The 70-year-old comedian has reflected on the American culture in the 1960s after exploring the era in his new Netflix film Unfrosted, which tells the fictionalised origin story of the Pop-Tart.
While he understands "the toxic thing", he still longs for the presentation of a certain type of man in the media.
He told the Honestly with Bari Weiss podcast: "Another thing, as a man ... I always wanted to be a real man.
"When I was in that era, it was JFK, Muhammad Ali, Sean Connery, Howard Cosell. That's a real man! I wanted to be like that some day.
"Well, no. I never really grew up. You don't want to as a comedian because it's a childish pursuit.
"I miss a dominant masculinity. I get the toxic thing ... but still I like a real man."
He said part of what defined that era of masculinity was "those movements of style", adding he liked people with "a little style in everything they do".
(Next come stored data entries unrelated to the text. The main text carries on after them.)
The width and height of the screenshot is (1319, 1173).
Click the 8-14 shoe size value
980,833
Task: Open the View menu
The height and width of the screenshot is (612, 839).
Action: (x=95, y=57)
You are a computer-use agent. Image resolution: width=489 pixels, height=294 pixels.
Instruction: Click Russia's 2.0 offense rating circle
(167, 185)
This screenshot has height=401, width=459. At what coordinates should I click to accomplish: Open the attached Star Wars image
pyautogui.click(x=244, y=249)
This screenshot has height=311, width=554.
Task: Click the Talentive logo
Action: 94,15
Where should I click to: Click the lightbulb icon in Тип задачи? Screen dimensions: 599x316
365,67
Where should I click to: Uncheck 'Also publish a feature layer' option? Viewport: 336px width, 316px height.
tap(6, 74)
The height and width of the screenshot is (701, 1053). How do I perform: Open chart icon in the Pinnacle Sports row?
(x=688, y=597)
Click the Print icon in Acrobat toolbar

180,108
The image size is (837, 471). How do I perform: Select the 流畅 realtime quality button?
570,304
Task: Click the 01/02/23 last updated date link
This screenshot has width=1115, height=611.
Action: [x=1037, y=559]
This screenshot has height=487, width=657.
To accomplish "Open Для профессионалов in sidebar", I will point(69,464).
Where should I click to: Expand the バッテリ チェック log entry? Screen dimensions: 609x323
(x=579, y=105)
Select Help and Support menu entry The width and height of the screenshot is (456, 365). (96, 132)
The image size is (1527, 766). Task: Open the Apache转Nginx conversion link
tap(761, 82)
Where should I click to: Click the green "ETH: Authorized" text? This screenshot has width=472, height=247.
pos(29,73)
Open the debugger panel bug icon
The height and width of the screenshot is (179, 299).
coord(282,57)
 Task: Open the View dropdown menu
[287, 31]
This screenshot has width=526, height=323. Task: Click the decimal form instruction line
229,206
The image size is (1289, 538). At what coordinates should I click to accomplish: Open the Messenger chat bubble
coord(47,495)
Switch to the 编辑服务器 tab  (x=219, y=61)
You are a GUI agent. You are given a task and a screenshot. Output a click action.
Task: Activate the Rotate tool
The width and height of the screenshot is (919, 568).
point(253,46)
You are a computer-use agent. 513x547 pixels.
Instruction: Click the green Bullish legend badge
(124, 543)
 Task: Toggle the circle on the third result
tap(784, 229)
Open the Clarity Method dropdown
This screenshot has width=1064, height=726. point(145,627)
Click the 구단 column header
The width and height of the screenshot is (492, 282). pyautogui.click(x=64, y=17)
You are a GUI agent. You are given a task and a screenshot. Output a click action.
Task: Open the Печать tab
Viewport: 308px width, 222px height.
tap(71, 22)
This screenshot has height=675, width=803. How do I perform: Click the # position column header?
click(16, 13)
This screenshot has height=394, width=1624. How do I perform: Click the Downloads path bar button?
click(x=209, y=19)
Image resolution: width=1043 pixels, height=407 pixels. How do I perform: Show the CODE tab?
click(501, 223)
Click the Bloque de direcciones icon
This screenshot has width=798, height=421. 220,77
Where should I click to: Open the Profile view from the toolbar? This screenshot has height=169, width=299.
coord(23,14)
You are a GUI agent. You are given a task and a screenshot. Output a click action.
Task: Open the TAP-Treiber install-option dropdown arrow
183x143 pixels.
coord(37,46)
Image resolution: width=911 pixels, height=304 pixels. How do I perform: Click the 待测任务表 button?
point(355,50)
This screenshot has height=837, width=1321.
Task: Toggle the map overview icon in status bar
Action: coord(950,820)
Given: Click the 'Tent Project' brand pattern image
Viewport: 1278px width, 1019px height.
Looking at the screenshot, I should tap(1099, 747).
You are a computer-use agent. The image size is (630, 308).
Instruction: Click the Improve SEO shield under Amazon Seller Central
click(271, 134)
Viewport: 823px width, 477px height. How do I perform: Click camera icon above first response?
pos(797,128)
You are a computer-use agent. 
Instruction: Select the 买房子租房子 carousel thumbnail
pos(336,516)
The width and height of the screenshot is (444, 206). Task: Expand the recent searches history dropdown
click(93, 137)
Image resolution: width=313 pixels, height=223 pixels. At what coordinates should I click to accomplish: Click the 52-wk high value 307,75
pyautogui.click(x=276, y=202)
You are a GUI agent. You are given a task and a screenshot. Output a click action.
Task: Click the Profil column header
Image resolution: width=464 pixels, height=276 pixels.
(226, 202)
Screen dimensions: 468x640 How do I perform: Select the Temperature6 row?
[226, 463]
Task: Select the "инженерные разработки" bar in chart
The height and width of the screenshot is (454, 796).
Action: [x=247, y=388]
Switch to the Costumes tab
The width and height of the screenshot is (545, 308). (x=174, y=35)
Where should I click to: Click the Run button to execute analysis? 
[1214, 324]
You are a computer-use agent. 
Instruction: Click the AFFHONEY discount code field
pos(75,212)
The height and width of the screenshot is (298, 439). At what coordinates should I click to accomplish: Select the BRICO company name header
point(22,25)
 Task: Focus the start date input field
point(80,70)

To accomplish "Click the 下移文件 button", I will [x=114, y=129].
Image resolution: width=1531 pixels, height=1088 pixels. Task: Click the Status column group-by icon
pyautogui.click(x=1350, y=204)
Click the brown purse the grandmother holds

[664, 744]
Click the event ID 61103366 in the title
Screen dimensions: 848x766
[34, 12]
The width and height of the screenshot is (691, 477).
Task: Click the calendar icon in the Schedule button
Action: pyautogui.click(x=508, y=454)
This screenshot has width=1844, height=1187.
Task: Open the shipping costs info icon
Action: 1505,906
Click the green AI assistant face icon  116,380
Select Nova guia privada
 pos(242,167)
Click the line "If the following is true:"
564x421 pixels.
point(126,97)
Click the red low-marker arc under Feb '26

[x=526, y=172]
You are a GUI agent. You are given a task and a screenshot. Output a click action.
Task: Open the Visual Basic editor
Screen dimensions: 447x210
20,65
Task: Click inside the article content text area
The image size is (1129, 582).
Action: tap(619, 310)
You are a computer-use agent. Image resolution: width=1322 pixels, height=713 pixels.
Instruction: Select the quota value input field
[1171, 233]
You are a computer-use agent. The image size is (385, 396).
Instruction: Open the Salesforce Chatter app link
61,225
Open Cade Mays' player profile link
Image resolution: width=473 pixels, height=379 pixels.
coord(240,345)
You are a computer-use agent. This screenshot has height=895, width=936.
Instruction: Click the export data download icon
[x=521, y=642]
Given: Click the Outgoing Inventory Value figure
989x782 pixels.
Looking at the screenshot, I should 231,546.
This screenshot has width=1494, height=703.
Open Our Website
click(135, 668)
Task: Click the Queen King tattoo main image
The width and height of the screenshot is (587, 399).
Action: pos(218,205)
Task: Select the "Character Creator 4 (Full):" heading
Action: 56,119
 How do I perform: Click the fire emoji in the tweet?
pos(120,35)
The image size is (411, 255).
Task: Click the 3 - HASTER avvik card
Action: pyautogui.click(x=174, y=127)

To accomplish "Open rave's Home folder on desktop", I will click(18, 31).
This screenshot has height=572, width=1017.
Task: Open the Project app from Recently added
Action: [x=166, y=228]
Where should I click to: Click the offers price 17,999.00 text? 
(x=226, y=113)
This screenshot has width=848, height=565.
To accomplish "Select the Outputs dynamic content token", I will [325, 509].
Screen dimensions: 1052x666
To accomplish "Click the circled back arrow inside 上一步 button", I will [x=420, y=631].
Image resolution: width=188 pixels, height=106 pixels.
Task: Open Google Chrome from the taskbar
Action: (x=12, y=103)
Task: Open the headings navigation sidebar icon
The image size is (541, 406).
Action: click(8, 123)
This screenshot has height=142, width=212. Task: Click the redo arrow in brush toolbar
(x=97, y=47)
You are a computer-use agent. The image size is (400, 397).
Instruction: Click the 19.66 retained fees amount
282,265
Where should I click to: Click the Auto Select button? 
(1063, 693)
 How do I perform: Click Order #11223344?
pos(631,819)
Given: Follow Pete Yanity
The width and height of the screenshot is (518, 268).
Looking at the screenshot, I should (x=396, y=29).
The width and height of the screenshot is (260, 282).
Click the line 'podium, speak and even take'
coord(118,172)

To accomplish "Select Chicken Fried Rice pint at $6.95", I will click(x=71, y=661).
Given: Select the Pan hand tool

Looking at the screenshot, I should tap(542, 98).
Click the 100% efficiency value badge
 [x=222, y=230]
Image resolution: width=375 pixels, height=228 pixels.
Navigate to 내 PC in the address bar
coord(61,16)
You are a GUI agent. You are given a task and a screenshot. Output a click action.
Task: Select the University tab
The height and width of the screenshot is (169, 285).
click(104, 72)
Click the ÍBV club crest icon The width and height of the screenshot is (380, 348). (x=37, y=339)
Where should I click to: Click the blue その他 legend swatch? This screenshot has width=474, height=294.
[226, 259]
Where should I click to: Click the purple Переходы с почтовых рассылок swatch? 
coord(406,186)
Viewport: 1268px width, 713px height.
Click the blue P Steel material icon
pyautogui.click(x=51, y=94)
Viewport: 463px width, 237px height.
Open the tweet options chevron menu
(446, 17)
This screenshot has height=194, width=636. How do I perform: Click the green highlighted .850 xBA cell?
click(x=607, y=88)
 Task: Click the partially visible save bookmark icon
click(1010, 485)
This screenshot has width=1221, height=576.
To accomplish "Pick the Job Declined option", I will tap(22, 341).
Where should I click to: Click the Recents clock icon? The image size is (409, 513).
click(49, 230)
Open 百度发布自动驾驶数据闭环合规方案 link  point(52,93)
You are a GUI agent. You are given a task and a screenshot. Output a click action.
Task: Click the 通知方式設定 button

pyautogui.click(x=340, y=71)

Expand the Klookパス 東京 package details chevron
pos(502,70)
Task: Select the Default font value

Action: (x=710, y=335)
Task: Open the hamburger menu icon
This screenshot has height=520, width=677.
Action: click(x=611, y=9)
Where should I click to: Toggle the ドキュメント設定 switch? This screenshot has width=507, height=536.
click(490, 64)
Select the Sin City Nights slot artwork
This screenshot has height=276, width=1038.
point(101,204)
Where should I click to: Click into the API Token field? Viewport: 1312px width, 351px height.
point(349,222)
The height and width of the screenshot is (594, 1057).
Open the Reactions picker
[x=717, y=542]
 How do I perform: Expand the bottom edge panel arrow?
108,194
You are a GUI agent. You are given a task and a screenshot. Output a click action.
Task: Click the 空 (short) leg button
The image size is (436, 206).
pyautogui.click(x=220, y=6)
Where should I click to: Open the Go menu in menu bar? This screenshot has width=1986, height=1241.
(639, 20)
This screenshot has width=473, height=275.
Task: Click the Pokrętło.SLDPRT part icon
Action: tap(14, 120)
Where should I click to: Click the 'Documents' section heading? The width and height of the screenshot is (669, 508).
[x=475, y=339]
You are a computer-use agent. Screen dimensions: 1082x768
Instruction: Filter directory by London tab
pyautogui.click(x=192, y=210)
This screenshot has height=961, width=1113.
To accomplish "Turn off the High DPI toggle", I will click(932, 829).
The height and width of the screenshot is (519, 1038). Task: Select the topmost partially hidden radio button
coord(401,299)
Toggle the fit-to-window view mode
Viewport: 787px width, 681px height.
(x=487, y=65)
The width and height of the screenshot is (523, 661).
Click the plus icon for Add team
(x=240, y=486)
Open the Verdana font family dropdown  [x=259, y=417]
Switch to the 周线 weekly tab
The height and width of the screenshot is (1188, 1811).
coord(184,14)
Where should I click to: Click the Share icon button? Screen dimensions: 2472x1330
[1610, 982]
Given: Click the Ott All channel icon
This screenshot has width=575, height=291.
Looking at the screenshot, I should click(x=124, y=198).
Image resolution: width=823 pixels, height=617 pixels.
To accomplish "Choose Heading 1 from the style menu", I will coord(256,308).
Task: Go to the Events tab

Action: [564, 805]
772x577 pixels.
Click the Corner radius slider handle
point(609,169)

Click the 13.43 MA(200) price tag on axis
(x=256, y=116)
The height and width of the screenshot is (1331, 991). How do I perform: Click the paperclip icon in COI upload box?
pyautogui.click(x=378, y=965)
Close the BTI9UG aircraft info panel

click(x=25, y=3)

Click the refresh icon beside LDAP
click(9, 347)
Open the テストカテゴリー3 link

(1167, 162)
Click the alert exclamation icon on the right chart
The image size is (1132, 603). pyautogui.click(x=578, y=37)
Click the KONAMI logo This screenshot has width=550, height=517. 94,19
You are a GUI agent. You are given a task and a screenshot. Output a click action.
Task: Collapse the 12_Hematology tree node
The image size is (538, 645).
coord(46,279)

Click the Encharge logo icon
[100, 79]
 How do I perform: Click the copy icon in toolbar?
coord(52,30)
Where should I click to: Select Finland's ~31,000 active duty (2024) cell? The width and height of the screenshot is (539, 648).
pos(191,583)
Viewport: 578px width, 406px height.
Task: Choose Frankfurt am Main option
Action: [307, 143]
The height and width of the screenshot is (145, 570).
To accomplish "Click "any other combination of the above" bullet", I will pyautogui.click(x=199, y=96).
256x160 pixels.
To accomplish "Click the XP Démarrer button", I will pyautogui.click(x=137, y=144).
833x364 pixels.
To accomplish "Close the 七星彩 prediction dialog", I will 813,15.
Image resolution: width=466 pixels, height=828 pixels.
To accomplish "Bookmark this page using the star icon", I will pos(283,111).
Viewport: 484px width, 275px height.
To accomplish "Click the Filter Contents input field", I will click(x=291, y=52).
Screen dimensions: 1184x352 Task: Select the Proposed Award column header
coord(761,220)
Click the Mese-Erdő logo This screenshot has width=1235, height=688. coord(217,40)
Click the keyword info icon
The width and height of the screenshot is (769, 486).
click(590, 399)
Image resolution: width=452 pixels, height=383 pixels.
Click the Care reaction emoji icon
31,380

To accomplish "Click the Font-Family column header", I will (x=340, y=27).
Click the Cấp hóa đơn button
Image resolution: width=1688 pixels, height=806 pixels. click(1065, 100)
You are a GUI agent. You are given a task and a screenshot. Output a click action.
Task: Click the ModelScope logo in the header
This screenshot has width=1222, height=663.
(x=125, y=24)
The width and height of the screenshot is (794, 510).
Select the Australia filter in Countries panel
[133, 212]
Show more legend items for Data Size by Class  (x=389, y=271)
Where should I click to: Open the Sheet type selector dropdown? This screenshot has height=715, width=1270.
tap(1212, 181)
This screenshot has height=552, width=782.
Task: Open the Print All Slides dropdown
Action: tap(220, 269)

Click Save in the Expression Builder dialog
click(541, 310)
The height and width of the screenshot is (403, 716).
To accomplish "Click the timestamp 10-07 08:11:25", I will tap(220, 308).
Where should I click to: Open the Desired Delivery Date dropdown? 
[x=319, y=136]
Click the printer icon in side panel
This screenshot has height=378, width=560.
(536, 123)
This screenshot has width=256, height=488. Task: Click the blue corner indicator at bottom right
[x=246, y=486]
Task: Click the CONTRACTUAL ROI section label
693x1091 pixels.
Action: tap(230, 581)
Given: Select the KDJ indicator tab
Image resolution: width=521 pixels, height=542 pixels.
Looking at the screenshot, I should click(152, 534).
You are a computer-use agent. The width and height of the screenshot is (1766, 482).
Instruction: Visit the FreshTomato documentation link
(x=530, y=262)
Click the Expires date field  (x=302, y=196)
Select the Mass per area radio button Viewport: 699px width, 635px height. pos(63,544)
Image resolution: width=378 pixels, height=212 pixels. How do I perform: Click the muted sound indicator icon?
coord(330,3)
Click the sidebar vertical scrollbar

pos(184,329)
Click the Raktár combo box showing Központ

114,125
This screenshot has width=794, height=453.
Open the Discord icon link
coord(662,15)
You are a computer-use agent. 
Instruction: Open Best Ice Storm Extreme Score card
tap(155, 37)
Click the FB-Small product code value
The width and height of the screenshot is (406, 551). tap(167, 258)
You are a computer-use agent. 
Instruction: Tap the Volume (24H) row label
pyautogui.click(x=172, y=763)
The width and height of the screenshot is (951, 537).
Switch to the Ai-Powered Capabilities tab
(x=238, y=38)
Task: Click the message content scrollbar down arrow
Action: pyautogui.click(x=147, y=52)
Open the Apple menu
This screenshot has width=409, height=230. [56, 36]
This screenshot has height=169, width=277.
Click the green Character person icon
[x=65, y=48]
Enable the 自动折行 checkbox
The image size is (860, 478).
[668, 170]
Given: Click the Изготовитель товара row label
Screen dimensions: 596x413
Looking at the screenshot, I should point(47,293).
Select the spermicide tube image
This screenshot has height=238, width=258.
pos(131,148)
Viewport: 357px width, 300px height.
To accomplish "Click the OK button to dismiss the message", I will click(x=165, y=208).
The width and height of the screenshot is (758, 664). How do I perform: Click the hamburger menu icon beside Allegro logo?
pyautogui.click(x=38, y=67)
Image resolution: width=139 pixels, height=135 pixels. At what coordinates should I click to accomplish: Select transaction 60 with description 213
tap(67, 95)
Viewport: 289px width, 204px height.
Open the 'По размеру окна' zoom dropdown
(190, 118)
"(Hugh Grant) knows how to dress. He knows how to talk. He's charming. He has stories, he's comfortable at dinner parties, he knows how to get a drink," he said.
Seinfeld - who is best known for playing a fictionalised version of himself in his titular 1990s sitcom - is nostalgic for the way the 1960s had an "agreed-upon hierarchy", which he thinks people miss.
"That is why people lean on the horn and drive in the crazy way that they drive. We have no sense of hierarchy," he said.
"As humans, we don't really feel comfortable with that. That is part of what ... if you want to talk about nostalgia, that is part of what makes (the 1960s) attractive looking back."